Analytical solution of film mass-transfer on a partially wetted absorber tube

This work presents a two-dimensional analytical solution of the governing differential equation for falling film vapour-absorption around a plain horizontal tube. The solution of the species transport equation gives the LiBr mass fraction distribution within the liquid absorptive film flowing along the tube surface and can be used to characterize the mass transfer performance of falling film absorbers or generators. By means of the inclusion of partial wetting effects at reduced solution mass flowrates, this study obtains an analytical expression of the mass transfer coefficient of these devices applicable over an extended range of operative conditions. The hypotheses of small penetration for physical absorption and constant heat flux condition are applied at the film interface to reach a closed-form solution. Fourier method is used to solve the problem and the eigenvalues obtained from the characteristic equation depend on Lewis number, Biot number and the dimensionless heat of absorption. Given the boundary condition at the wall, the two-dimensional mass fraction field of the laminar film can be expressed analytically as a function of Schmidt, Reynolds numbers, the tube dimensionless diameter and the ratio of the wetted area to the total exchange surface.
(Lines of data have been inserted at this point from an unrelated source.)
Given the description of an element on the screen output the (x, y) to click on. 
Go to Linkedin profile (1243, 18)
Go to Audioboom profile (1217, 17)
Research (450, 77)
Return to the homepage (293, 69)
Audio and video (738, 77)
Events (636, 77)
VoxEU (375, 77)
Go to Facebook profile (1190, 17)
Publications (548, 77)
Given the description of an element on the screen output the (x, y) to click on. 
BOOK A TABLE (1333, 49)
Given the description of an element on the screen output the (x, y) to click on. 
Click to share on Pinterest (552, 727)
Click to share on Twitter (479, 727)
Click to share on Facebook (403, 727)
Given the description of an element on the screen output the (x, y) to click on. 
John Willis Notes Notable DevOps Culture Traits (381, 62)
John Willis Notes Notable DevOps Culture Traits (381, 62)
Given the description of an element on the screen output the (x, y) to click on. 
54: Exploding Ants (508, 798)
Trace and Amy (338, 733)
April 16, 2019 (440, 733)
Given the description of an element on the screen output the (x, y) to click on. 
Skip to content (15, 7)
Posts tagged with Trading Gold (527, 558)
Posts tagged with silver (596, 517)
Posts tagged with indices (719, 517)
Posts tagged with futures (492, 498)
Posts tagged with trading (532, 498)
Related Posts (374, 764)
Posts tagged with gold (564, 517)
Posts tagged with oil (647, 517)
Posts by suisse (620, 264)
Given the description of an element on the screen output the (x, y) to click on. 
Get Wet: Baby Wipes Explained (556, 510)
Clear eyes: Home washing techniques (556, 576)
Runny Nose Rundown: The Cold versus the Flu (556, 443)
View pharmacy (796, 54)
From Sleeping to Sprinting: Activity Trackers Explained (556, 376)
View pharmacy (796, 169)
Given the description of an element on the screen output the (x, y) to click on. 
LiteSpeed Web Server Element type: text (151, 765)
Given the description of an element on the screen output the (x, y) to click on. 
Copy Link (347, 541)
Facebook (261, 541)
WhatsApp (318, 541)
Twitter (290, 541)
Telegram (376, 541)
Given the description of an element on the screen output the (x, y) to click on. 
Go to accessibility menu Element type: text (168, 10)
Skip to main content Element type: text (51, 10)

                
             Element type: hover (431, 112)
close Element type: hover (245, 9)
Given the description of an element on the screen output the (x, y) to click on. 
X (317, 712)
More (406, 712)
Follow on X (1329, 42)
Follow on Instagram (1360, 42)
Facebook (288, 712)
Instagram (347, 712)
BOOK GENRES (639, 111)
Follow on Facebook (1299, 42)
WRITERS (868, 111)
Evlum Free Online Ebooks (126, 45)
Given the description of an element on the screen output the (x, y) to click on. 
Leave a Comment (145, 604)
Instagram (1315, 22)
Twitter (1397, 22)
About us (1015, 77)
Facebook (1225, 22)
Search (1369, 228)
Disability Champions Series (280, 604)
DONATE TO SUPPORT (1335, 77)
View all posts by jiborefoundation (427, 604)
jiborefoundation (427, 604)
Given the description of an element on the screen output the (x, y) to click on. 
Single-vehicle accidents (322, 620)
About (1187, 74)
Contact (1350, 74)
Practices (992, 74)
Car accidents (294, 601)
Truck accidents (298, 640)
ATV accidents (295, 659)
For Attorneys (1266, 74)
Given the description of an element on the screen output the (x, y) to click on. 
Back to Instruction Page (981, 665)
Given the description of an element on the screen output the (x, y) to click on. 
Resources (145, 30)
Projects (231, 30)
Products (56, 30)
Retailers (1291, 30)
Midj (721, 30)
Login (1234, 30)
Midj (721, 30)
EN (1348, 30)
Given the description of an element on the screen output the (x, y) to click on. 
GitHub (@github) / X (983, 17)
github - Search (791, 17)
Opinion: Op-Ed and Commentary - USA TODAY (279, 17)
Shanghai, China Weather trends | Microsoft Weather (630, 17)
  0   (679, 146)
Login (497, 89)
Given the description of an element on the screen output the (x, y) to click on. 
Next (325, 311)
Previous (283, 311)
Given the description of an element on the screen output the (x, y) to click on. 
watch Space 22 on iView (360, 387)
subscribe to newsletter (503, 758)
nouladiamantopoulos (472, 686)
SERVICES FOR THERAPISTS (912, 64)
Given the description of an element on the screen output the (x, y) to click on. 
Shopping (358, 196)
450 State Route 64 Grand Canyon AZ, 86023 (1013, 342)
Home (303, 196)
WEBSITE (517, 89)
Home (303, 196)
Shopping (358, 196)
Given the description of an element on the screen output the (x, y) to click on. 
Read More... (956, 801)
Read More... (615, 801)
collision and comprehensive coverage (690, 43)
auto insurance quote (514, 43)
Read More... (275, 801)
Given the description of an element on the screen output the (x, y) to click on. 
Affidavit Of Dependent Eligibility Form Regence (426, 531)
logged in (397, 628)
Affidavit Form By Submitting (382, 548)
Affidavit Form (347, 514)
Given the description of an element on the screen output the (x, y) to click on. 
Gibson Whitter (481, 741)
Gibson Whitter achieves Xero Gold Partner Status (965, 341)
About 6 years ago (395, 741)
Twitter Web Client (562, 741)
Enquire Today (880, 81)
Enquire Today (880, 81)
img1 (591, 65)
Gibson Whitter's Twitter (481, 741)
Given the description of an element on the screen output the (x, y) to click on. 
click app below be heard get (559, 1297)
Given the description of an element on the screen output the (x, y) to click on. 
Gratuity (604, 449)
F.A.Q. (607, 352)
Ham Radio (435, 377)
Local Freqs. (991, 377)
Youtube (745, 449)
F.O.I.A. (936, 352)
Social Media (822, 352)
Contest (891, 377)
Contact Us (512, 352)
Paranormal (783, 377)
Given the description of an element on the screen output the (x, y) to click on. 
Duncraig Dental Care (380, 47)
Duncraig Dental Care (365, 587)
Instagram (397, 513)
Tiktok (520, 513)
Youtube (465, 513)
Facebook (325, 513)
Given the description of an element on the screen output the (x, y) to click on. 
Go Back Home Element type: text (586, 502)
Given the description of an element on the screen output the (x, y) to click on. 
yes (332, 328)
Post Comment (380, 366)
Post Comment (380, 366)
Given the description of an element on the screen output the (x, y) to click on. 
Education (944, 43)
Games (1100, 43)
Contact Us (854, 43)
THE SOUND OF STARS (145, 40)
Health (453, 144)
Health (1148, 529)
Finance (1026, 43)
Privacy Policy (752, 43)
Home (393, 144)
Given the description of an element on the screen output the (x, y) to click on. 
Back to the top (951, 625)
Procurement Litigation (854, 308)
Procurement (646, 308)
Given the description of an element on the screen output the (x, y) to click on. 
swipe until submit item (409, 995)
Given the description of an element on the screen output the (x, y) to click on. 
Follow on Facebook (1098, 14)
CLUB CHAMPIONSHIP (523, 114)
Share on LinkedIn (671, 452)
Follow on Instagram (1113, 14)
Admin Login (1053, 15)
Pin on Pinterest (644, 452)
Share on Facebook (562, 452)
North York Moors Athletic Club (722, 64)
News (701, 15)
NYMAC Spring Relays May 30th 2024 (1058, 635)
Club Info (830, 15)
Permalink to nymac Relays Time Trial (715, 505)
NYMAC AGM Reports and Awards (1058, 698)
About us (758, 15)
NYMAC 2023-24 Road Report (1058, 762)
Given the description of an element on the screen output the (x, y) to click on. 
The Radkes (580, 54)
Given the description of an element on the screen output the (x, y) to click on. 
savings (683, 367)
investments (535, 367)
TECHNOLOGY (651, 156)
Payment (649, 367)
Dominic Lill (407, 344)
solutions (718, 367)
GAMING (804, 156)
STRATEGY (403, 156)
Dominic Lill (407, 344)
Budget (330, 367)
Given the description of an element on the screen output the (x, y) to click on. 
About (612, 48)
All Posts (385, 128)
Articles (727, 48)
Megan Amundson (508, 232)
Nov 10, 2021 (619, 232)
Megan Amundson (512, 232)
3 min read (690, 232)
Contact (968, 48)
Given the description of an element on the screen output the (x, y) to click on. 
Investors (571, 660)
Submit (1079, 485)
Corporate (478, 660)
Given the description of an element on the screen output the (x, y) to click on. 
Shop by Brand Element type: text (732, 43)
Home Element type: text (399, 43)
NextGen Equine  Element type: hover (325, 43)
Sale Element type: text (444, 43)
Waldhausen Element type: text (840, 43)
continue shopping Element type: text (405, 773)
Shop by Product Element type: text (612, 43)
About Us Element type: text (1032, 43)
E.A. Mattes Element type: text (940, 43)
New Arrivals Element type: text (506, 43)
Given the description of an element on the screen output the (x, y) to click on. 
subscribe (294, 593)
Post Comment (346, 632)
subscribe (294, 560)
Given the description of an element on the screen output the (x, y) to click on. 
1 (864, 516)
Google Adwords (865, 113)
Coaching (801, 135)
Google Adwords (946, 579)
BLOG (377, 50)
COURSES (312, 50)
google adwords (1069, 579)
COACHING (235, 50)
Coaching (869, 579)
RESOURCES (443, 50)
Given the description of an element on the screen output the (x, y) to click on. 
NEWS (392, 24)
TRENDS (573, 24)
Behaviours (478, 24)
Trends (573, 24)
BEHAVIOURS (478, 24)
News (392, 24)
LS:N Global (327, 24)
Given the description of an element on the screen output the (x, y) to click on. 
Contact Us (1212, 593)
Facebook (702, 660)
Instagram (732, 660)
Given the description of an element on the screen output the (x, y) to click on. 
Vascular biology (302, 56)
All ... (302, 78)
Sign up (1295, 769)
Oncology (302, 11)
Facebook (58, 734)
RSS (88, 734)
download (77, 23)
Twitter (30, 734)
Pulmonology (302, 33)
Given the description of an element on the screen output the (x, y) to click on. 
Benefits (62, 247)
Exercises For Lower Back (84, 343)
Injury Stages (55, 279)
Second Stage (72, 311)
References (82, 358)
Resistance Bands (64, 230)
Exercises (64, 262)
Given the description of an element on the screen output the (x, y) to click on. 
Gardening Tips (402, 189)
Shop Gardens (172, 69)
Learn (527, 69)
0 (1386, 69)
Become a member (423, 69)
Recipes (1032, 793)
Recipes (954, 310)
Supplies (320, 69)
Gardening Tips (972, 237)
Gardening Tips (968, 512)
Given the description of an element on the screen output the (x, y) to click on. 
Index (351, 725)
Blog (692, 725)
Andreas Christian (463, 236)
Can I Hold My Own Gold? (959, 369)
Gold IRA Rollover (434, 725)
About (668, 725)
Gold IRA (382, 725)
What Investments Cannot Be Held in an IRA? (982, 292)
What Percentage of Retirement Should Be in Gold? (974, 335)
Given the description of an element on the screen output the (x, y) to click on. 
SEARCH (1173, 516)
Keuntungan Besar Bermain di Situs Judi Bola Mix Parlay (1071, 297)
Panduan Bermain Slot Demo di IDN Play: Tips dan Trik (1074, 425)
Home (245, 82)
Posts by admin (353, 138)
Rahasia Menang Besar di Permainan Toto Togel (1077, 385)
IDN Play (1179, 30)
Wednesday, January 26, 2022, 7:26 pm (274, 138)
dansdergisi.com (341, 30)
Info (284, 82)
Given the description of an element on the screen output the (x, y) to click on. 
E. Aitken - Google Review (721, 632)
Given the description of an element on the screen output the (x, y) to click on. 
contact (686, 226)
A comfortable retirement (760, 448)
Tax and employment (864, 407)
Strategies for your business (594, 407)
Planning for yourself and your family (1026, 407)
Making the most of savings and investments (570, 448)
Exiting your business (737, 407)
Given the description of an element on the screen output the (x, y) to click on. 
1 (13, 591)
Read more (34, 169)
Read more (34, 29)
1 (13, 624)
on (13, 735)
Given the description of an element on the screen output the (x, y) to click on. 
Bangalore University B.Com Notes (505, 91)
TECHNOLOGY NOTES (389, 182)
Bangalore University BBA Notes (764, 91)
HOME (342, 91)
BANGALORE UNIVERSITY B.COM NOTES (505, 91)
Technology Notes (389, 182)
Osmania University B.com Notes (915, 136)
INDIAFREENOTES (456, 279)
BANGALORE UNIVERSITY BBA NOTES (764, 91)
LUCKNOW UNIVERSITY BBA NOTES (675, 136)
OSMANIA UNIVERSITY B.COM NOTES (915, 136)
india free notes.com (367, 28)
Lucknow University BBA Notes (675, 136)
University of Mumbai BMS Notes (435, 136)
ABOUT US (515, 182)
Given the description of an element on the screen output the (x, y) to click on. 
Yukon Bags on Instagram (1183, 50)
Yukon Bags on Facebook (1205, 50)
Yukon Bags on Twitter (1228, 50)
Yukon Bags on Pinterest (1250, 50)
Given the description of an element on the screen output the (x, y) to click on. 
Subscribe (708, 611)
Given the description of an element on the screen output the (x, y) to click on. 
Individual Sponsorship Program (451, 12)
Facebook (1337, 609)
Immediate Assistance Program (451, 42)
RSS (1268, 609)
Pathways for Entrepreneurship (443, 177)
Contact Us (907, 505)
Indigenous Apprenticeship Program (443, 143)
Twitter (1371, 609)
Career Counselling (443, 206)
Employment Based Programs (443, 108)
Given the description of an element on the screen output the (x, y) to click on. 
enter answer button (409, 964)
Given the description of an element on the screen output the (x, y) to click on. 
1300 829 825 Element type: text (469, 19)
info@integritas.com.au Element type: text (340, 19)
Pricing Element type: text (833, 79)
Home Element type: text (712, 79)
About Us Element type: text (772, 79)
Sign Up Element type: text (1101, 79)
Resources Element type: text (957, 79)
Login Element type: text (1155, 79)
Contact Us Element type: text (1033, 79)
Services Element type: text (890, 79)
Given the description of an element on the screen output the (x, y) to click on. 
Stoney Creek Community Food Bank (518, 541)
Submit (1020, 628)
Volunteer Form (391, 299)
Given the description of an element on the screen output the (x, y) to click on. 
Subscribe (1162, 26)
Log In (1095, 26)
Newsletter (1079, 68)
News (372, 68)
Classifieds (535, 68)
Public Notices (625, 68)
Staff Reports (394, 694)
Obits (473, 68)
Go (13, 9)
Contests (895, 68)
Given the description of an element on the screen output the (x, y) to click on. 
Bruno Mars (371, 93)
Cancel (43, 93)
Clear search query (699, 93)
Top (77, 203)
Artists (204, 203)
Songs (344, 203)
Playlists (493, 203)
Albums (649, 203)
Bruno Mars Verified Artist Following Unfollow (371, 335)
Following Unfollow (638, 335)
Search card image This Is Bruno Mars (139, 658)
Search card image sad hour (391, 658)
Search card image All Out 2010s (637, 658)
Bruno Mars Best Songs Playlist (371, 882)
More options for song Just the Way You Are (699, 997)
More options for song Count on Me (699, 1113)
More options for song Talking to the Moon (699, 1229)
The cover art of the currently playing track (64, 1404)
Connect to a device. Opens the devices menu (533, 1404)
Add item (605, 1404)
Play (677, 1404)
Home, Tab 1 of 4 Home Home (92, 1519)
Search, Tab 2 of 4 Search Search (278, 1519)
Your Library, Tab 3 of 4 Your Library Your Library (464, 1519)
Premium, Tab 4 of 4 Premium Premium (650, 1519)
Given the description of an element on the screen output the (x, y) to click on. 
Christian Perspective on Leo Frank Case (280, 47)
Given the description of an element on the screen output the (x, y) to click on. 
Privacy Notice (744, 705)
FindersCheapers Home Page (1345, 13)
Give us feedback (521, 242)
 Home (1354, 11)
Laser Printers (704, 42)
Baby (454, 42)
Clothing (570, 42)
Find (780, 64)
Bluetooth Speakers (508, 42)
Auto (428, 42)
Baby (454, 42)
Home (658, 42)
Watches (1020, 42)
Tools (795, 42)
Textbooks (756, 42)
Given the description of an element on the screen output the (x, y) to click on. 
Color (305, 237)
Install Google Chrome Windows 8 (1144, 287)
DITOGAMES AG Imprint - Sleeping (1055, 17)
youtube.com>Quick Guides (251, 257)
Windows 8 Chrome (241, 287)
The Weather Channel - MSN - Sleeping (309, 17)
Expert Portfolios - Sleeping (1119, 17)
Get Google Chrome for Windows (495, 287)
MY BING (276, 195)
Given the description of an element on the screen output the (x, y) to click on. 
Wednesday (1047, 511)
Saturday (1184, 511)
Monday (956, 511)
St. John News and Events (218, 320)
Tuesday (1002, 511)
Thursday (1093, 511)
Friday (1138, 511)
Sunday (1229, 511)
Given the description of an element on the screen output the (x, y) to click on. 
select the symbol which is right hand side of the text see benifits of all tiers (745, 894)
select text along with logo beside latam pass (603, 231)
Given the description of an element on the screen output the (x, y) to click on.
Finally, mass transfer coefficient and absorbed mass flux are locally and globally investigated as functions of the influent dimensionless groups to clarify their effects on the physical process and screen the potentiality of the model. Results show notable qualitative and quantitative agreement with previous numerical solutions and experimental results from previous literature. This model constitutes a widely applicable and time-saving tool for actual system simulations, design and control.